The two children are believed to be aged between one and four.
Mr Dabboussy said “official correspondence” from the Australian government had advised local family members of the decision.
The parents in question were believed to have held Australian and Lebanese citizenship before the decision was made to revoke this status.
The Al-Hol camp is a refuge for women and children stranded in Syria after the collapse of the terror group IS. There are believed to be around 67 Australians in the camp, most of them (47) children.
SBS News has been advised the citizenship removal may have been based on provisions in the Australian Citizenship Act executed on the basis of links to a terror group.
“We’re aware of a number of cases where decisions by the Australian government may effectively render a child stateless,” Save the Children director of policy Mat Tinkler said.

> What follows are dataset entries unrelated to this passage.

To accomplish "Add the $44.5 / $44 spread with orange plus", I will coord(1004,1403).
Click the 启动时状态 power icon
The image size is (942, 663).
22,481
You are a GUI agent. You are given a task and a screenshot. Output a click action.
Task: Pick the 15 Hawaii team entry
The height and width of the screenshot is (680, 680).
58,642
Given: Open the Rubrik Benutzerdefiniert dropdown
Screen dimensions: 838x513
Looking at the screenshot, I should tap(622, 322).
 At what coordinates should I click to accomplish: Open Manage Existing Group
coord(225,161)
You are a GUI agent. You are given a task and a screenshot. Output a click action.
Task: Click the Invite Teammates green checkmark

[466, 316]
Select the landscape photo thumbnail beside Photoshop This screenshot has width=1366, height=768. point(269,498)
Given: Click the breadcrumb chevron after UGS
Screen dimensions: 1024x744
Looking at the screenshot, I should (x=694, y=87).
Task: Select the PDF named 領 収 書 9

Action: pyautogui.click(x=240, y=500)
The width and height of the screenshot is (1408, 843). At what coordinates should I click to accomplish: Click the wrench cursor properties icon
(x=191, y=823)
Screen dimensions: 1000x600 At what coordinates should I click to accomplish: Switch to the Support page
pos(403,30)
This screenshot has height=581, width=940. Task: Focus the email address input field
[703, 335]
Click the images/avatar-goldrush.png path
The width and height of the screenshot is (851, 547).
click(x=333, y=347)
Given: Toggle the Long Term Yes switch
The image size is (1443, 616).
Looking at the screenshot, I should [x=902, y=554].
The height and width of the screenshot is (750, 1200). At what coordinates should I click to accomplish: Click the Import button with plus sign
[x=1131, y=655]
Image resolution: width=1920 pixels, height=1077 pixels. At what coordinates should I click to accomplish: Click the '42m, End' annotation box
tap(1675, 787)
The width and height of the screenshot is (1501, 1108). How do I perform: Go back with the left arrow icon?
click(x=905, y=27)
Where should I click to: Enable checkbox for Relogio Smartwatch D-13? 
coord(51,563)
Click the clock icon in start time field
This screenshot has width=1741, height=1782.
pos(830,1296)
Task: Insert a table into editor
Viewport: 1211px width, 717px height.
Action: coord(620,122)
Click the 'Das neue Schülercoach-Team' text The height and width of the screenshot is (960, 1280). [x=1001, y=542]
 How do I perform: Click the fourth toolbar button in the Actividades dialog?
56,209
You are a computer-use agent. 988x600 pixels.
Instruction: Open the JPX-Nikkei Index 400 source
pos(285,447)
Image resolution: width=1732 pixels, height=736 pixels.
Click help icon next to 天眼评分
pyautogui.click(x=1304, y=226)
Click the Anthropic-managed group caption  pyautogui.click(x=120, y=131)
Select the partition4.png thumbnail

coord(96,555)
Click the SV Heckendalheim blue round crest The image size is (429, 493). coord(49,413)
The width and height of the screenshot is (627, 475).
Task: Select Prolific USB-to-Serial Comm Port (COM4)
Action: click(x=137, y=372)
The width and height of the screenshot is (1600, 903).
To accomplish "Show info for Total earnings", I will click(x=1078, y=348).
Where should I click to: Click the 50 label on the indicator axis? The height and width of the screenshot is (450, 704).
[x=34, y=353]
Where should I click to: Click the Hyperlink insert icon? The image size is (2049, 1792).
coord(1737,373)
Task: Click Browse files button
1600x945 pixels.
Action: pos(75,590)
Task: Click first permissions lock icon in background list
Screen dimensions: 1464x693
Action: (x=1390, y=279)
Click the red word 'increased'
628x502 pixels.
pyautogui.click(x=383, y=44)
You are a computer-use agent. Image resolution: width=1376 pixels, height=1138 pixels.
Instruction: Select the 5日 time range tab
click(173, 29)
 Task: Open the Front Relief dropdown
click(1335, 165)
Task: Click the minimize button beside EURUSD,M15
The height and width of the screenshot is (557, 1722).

“The Australian Government has a responsibility to protect these innocent children, to act in their best interests.”
This comes after the UN declared the children of IS fighters should be repatriated from Syria to avoid leaving them stateless if their parents are stripped of their nationality.
The UN Commission of Inquiry on Syria said the children were in a “particularly precarious” situation since they often lacked official papers.
"This, in turn, jeopardises their rights to a nationality, hinders family reunification processes and puts them at a higher risk of exploitation and abuse," the UN report said.
UNICEF last year estimated there were some 29,000 children of foreign fighters in Syria - 20,000 of them from Iraq - and most of them under 12.
Following the collapse of self-proclaimed caliphate of IS last year, foreign fighters from nearly 50 countries were detained in Syria and Iraq.
“The UN report is a clear warning to all governments, including our own, of the dire consequences for children of such decisions,” Mr Tinkler said.
“The UN makes explicit that denying these children of their right to citizenship puts them at higher risk of exploitation and abuse.”
Mr Dabboussy said preliminary consultation with lawyers in Lebanon had concluded the children at risk would not be entitled to Lebanese citizenship.
“I don’t believe the intention of government legislation is to make children stateless but this is the impact,” he said.
“What responsibility do we have to make those children safe who up until three days ago were thought to be Australian and entitled to Australian citizenship?”
Mr Dabboussy said he planned to write to Minister for Home Affairs Peter Dutton to seek a reinstatement because of the "unintended impact”.
The Department of Home Affairs told SBS News it did not comment on individual cases.
It is understood the couple also has three other children who were born in Australia.
Mr Dabboussy’s daughter and three grandchildren are among those in the Al-Hol camp.
He again urged the Australian government to secure their safe release.
“Knowing that others have done it … clearly it can be done,” he said.
“There is a lot of urgency for the Australian government to take action."
He said in the last week alone there were two incidents in which an Australian child nearly died.
“The situation is a challenge on a day to day basis in the camp from both, illness, weather and security,” he said.
“Regardless of what the public think the women and children should not be put into harm's way and the children need to be made safe.”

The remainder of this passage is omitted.